Washington, 5 September 2001 (RFE/RL) -- Russia's federal affairs minister said this week that it makes no sense to have one sovereign state within another, a statement that is contradicted by the experience of other federal countries around the world but that threatens popular sovereignty in Russia itself.

Speaking in Ufa on 2 September, Russian Federation Affairs, National and Migration Policies Minister Aleksandr Blokhin said that Bashkortostan, a republic in the Middle Volga region, has no sovereignty because the location of one sovereign state within another is "nonsense," RFE/RL's Tatar-Bashkir Service reported. Only the Russian Federation is sovereign, Blokhin said, not any of its constituent parts.

Blokhin's remarks appear to reflect part of Moscow's drive under President Vladimir Putin to restore central government control over the far-flung regions and republics of the Russian Federation. But there are three reasons why his comments are both problematic and threaten the very notion of popular sovereignty that lies at the basis of a democratic society.

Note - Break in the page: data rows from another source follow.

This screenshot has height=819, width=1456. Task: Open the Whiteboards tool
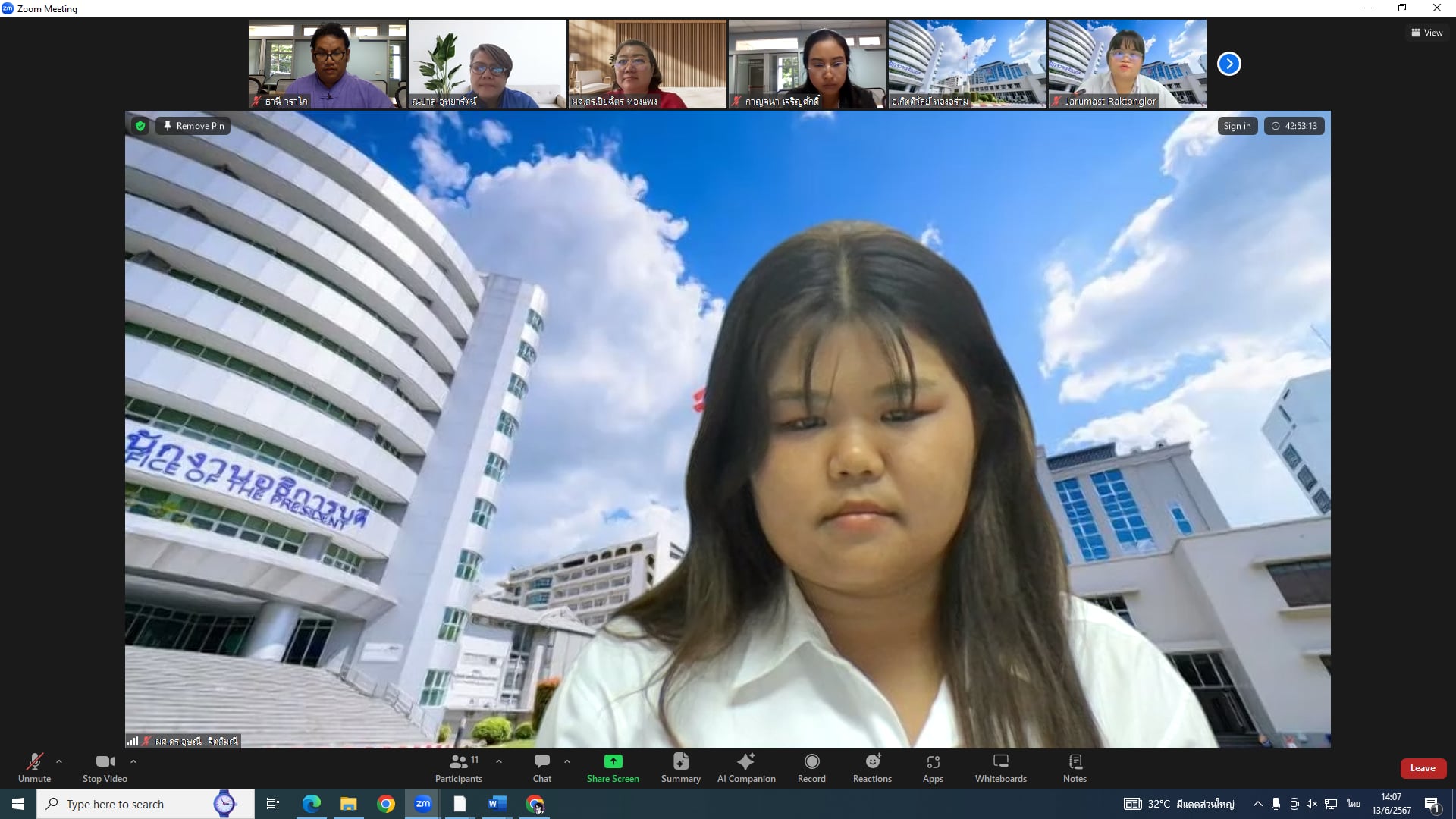1000,767
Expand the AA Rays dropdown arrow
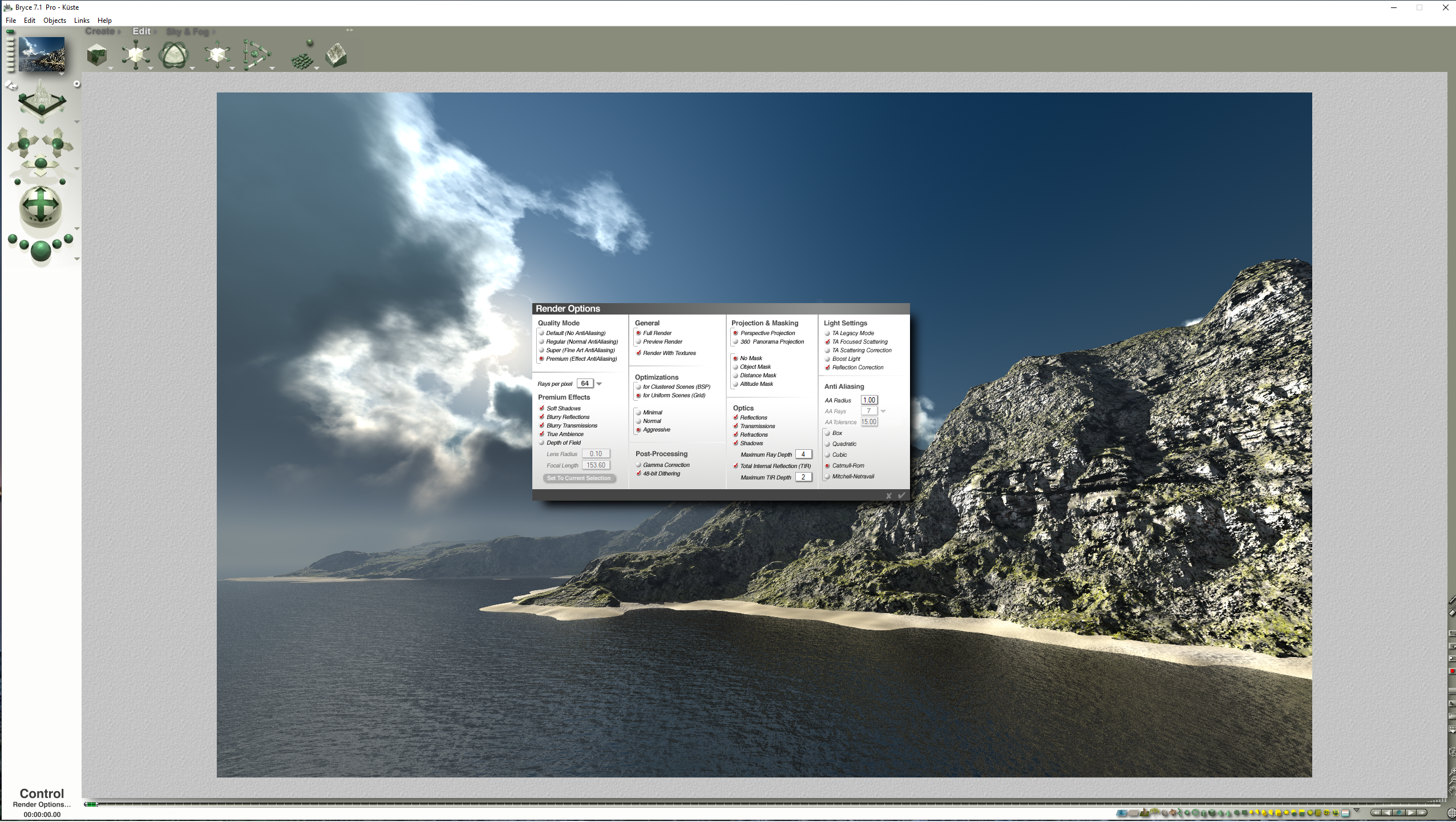 pyautogui.click(x=883, y=412)
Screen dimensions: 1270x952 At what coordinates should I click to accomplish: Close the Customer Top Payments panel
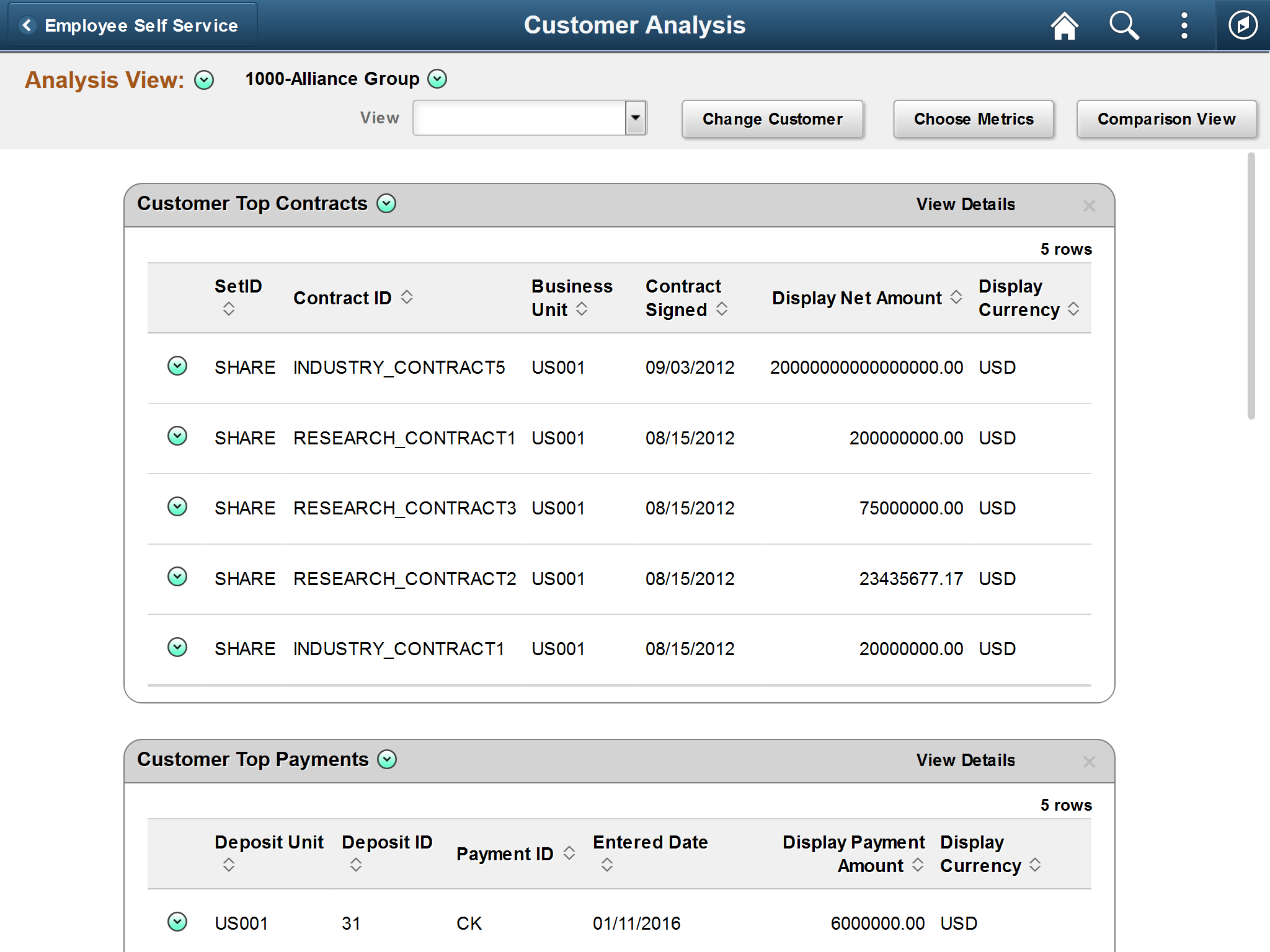click(1089, 762)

First of all, the sovereignty declarations of the republics within Russia adopted a decade ago as the Soviet Union was disintegrating have played a key role in helping to manage the devolution of power from the hyper-centralized Soviet state. Moreover, as Bashkortostan's "Kyzyl tang" newspaper reported last week, these declarations, and especially the one by neighboring Tatarstan, helped the republics to affirm popular sovereignty and thus promoted federalism.

Had the republics not issued such declarations of sovereignty, the paper suggested, there would have been only two choices in the last decade: either the continuation of control from Moscow or a drive toward independence by the republics. These declarations, the paper continued, in effect prevented both, a contribution Blokhin ignores.

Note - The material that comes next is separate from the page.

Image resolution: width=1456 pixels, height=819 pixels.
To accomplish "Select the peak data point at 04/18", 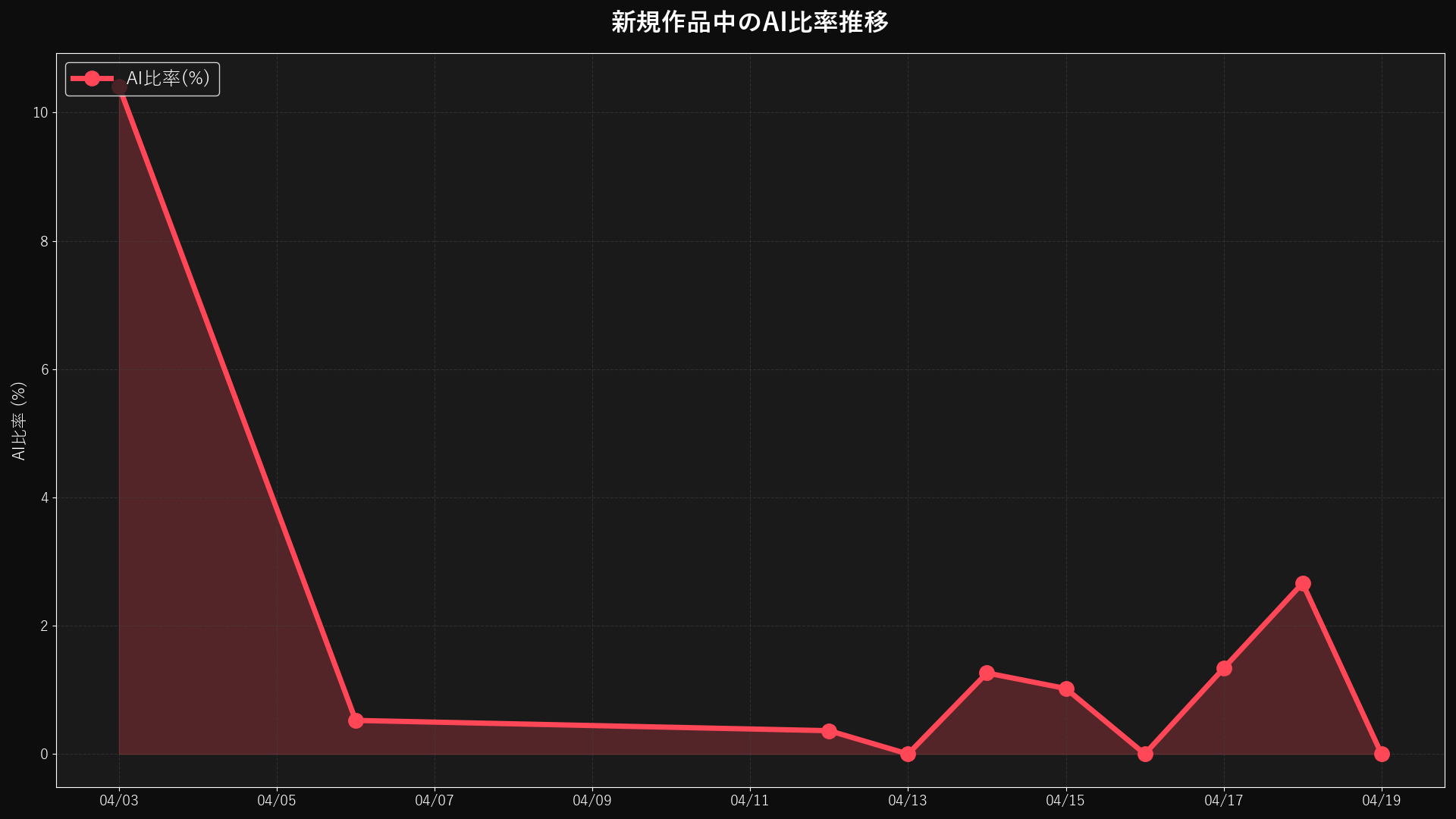I will point(1303,583).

Second, Blokhin's assertion that there cannot be one sovereign state within another simply does not square with international practice. In most federal systems, including most prominently that of the United States, both the individual member states and the country as a whole are sovereign. Thus, the state of Virginia describes itself as a sovereign commonwealth, and the United States of America is also a sovereign nation.

That is possible because the sovereignty referred to at both the state and federal level refers to popular sovereignty, the rule of the people as expressed through their democratically elected representatives. In the U.S., there is a continuing tug of war between the powers of Washington and the powers of the state government, but no one on either side of the divide challenges the existence of what Russians might call matryoshka nesting-doll-like federalism.

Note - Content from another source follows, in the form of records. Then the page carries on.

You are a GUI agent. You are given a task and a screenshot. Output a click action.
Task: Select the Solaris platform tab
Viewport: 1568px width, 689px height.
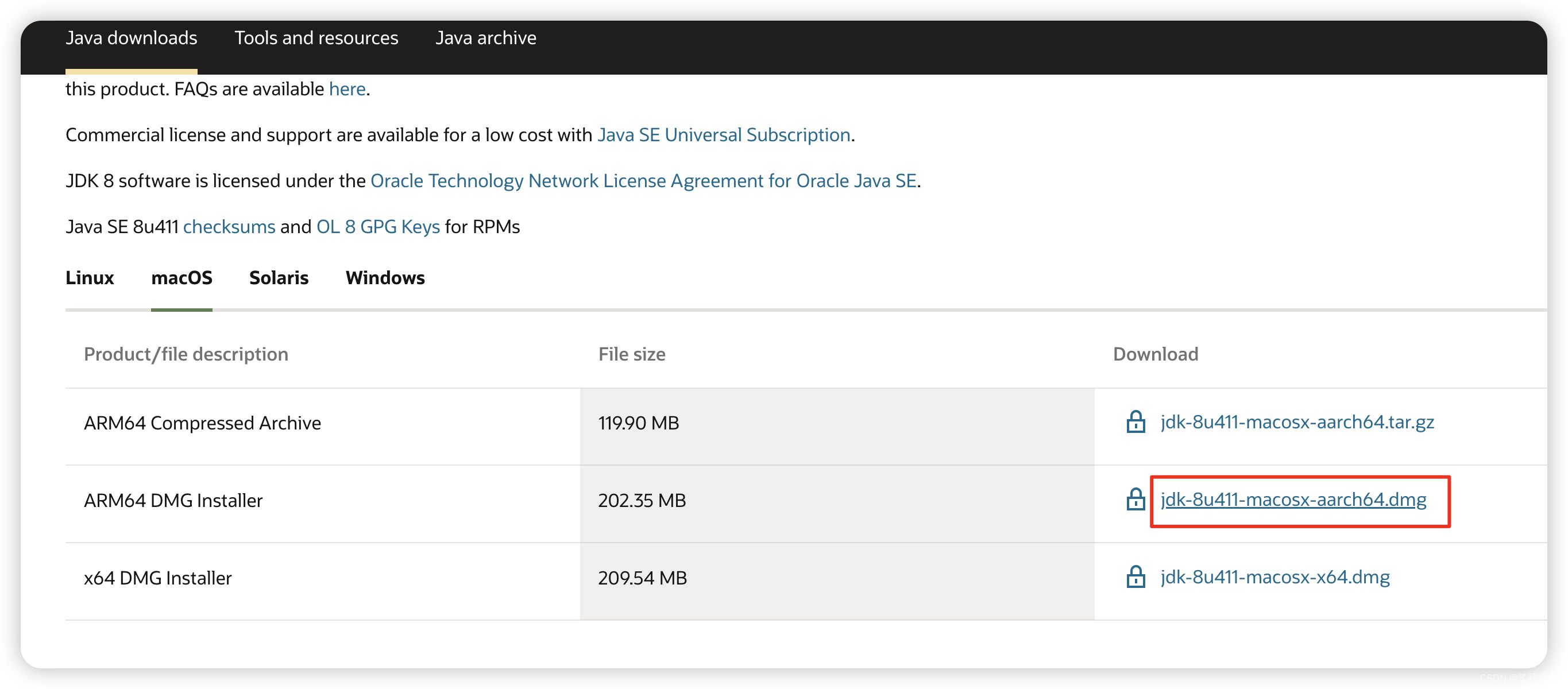pos(279,277)
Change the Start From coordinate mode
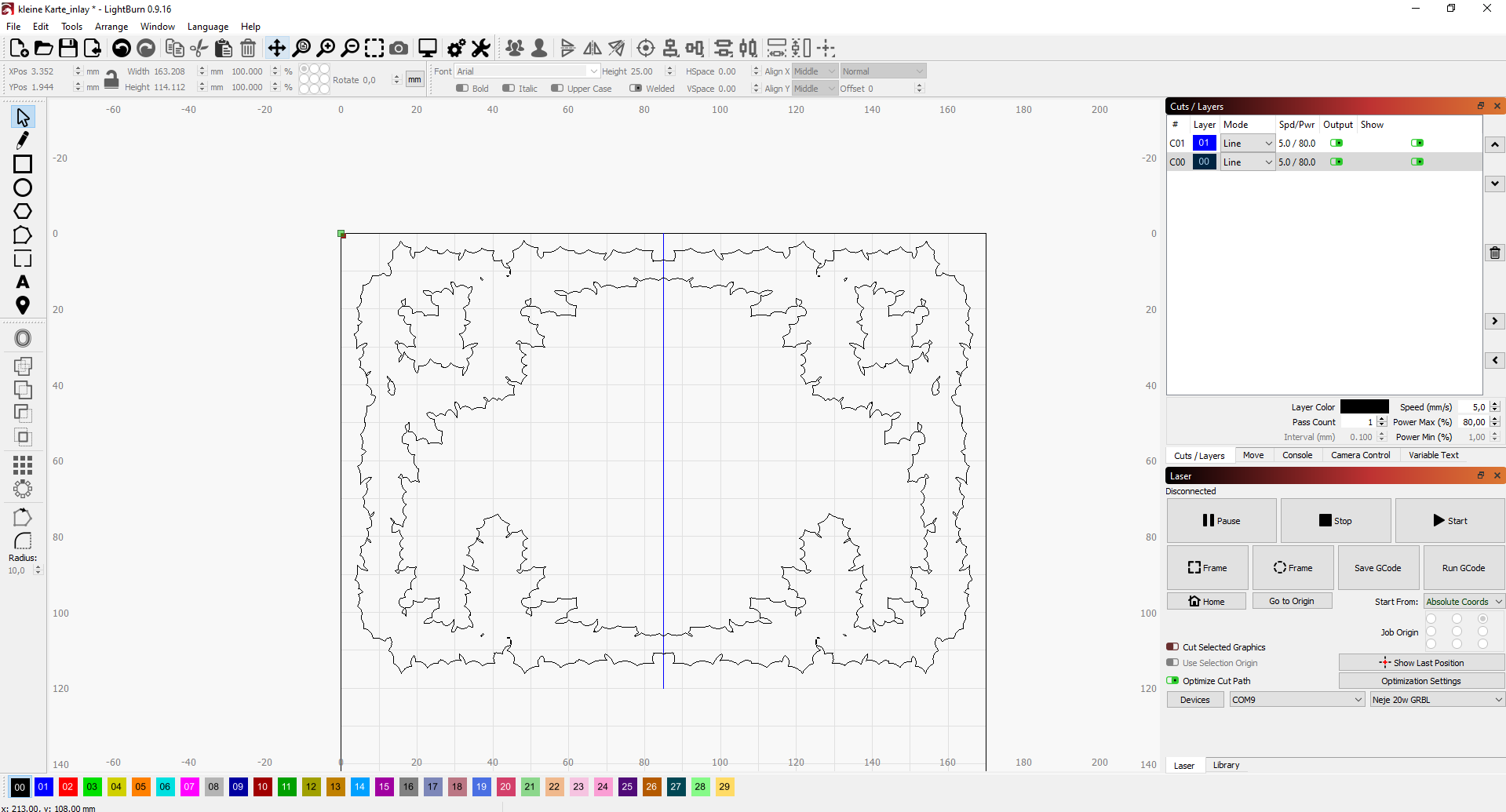Screen dimensions: 1506x812 [x=1463, y=601]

Indeed, over the last decade there has been a revival of discussions of American federalism that identifies these shared sovereignties as being at the core of the nature of the American republic. Precisely because the states are sovereign, they can take actions that are not simply copies of central government plans. That not only allows for more variety and experimentation, but it serves as a check on the power of the central government.

And third, Blokhin's comments in the Bashkortostan capital call attention to a tendency in contemporary Russian political thought that may constitute one of the most serious obstacles to the development of liberal democracy in that country.

For Blokhin and for those who share his approach, sovereignty is less about popular rule than about the power of the state, an entity which stands above and beyond the society over which it rules. Such a conception of political life has a long history in Europe and Russia itself, but because it minimizes the role of the people in governing themselves, this conceptualization of sovereignty can represent a potentially serious threat to the prospects for democracy.

If the state rather than the people is the sovereign, as Blokhin maintains, then the state can swallow up the society rather than serve as the expression of the will of the people. And in that event, comments like Blokhin's in a Middle Volga republic this week may be the harbinger of something far more troubling than the simple cancellation of the sovereignty declarations adopted by Russia's republics a decade ago.